(RECORDS SUPPLIED):

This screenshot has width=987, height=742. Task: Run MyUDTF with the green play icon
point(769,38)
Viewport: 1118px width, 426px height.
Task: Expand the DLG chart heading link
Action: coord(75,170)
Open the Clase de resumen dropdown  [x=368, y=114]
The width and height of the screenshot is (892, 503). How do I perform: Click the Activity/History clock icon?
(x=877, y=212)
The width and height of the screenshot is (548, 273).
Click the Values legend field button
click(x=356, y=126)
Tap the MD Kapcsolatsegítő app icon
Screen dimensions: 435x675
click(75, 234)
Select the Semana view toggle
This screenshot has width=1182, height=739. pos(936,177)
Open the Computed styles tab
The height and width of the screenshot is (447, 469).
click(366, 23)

==

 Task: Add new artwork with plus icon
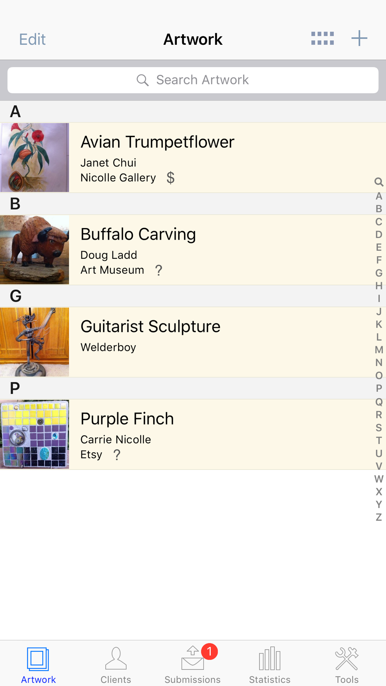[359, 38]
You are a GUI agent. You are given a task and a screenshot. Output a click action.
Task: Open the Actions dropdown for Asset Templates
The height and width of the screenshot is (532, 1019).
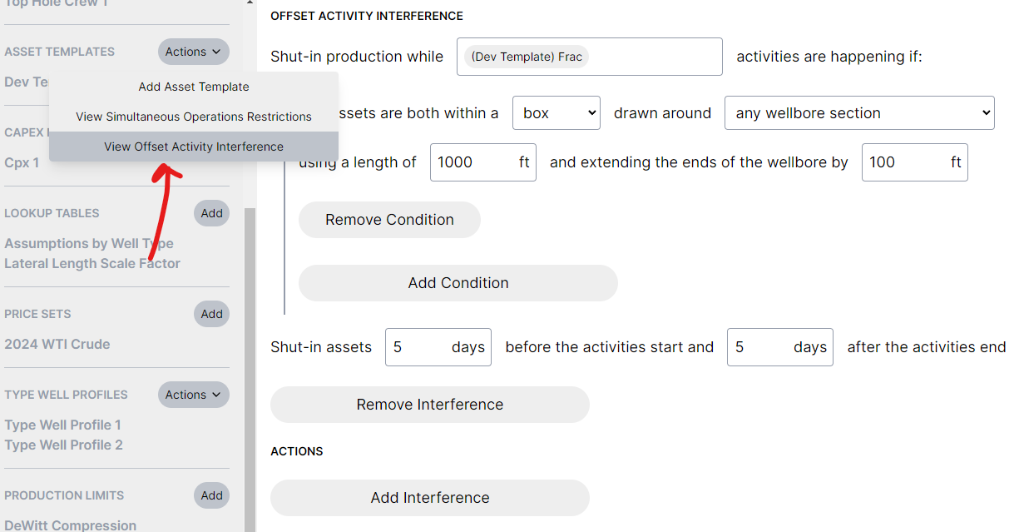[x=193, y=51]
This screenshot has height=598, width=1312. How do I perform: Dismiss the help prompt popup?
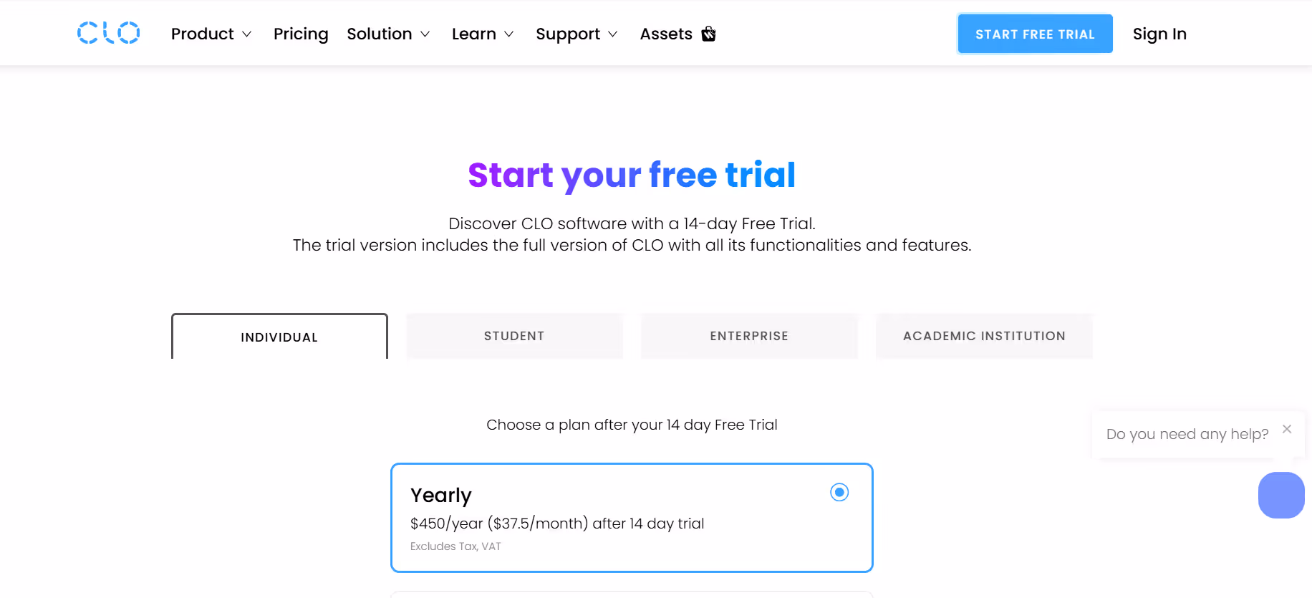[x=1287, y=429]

* * *

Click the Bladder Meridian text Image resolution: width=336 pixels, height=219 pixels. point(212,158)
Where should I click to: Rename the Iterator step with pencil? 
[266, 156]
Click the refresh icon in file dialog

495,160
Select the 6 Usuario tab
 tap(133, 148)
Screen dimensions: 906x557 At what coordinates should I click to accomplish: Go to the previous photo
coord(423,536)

(YOUR GOAL):
In the entries above, find each line with "dropdown" and list it.

(SOLUTION BELOW):
Open the Clase de resumen dropdown  [x=368, y=114]
Task: Open the Actions dropdown for Asset Templates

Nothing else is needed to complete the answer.